Exercise directions ▸ Whenever a line of the records below contains the word "agent", copy that line.

#### Material to process ####

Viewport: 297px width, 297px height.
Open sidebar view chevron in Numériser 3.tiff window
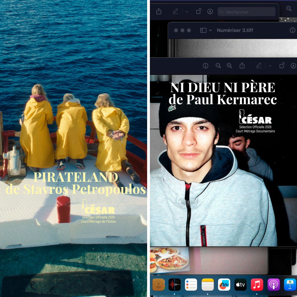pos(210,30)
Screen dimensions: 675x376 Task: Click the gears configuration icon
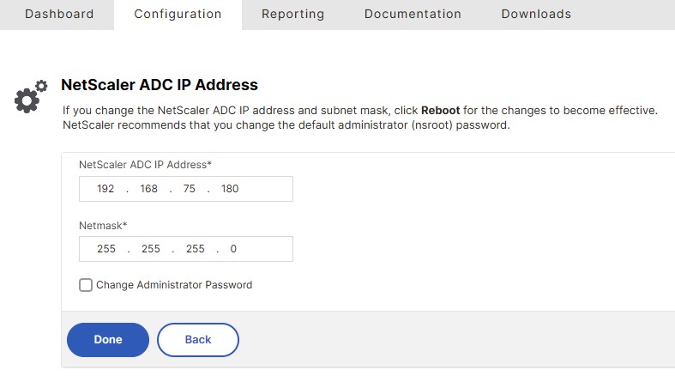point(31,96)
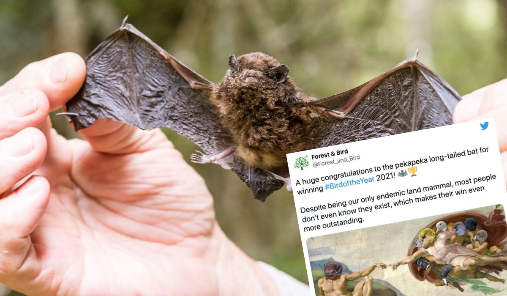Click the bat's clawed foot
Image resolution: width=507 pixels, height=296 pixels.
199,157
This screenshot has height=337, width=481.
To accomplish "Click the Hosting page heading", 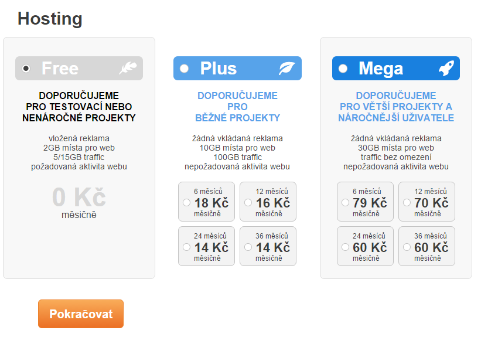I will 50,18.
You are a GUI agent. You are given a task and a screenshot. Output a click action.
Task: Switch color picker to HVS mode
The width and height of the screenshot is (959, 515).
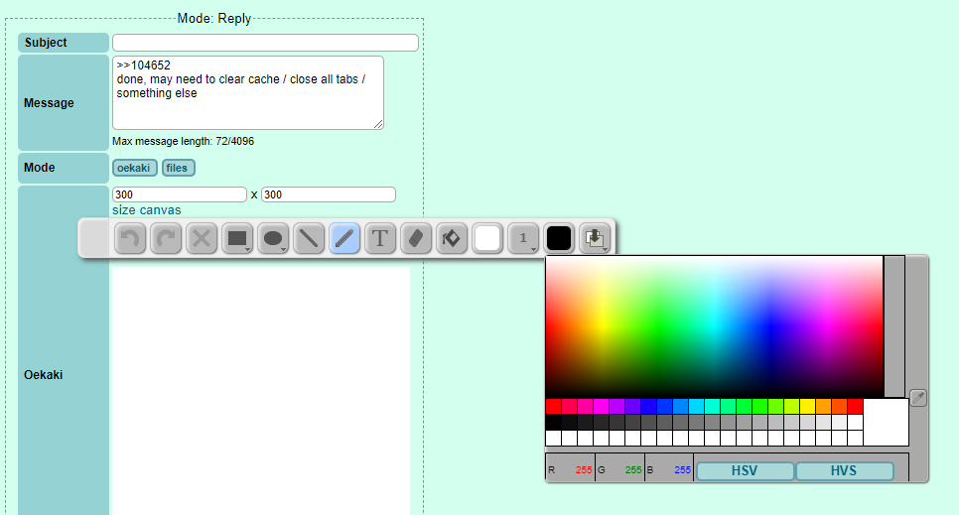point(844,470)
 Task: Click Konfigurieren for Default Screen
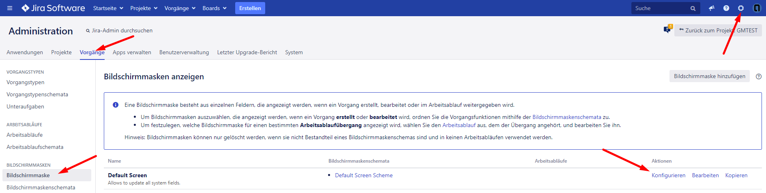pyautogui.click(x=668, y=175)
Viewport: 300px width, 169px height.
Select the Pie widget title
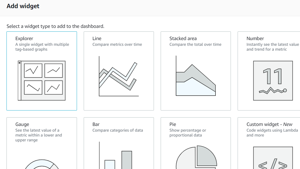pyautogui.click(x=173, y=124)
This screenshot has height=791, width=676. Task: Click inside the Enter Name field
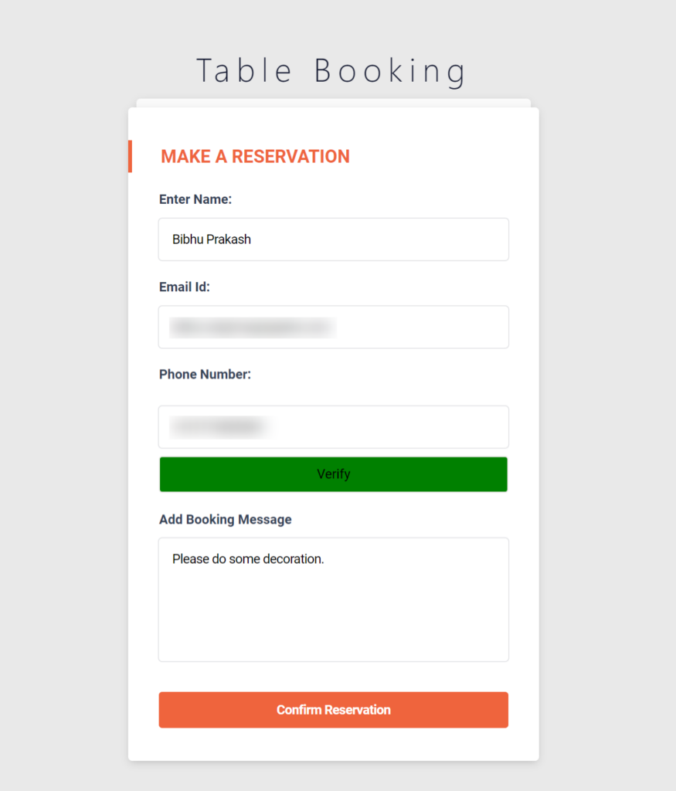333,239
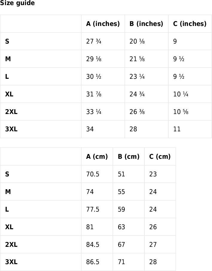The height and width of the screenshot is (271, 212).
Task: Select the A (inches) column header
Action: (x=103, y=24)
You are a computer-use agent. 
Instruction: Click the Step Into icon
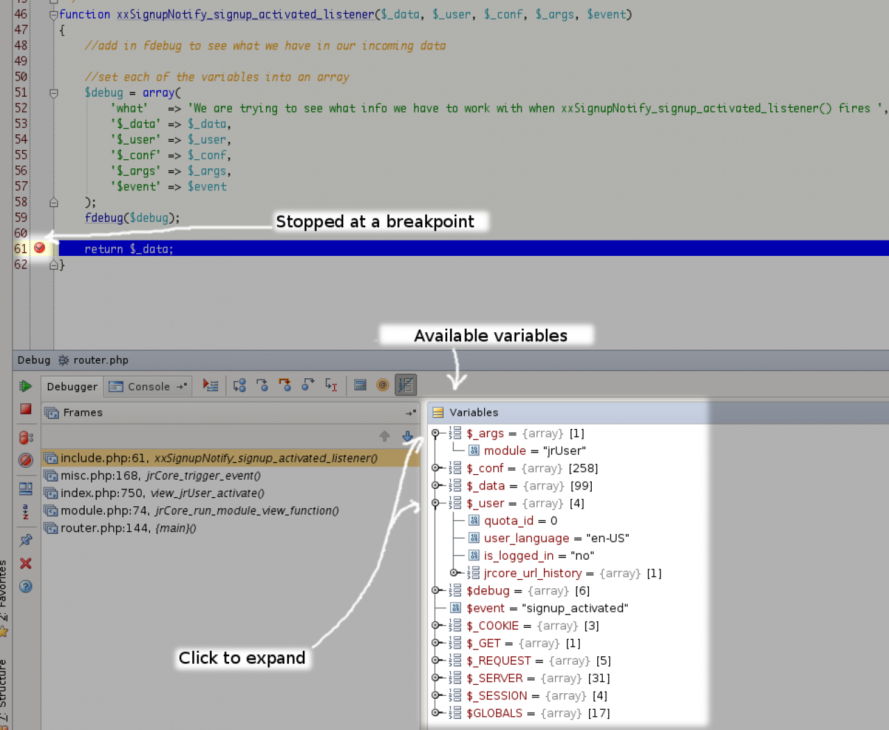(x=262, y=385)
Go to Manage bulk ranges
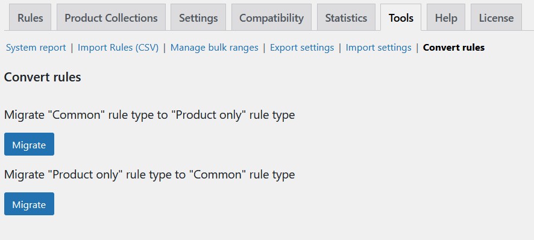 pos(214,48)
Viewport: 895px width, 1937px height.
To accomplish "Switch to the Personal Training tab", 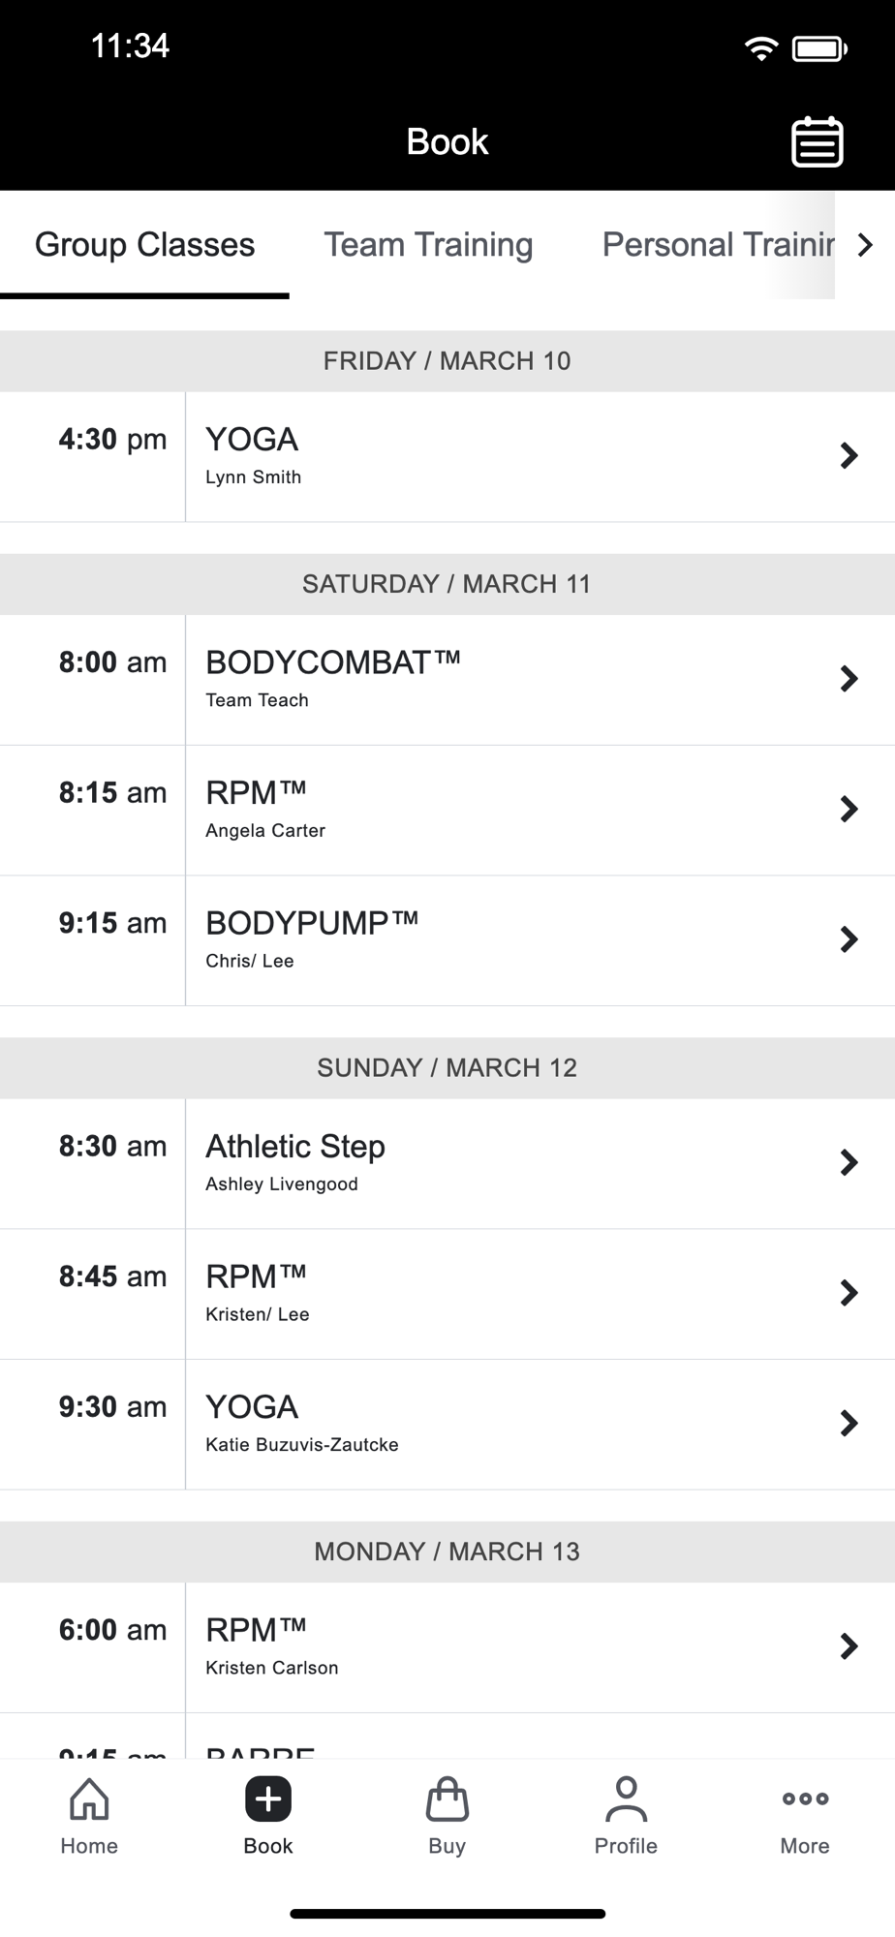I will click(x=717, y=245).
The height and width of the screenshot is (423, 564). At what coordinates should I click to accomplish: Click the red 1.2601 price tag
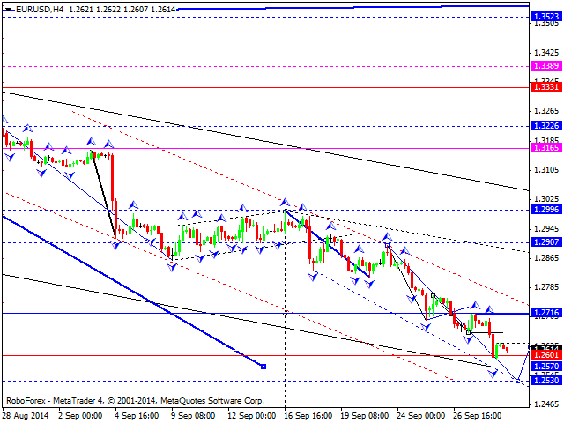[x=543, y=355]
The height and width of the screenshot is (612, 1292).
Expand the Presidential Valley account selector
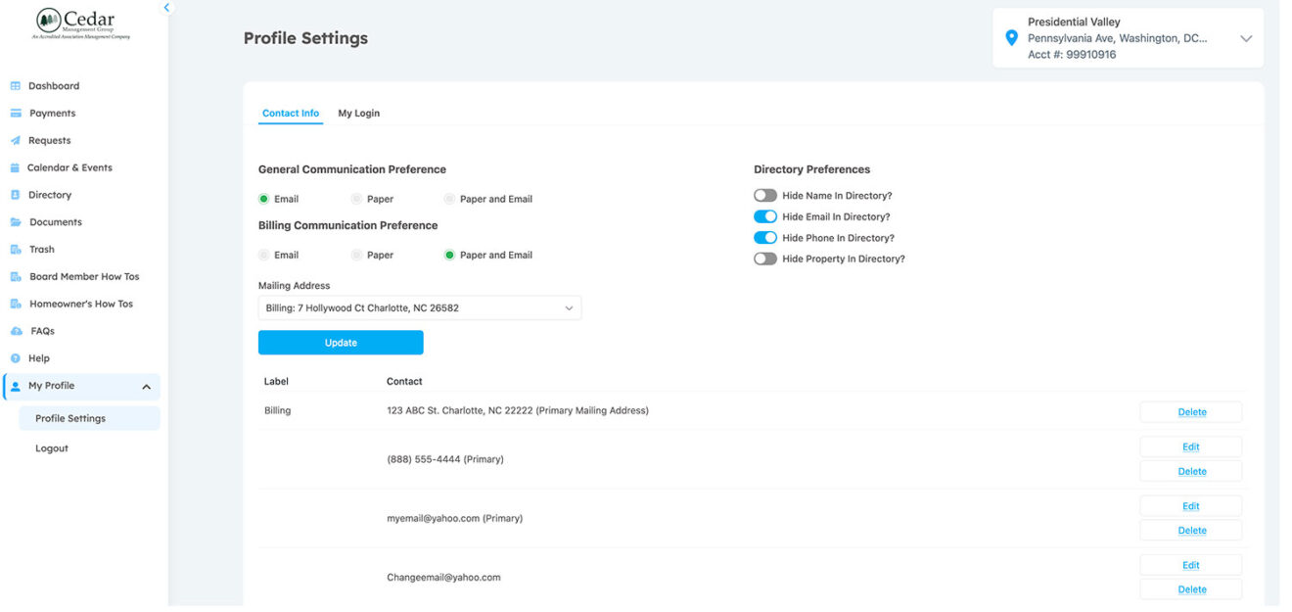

####

Completed exercise ▸
You are a GUI agent. You are given a task and a screenshot. Output a click action.
You are a computer-use agent. 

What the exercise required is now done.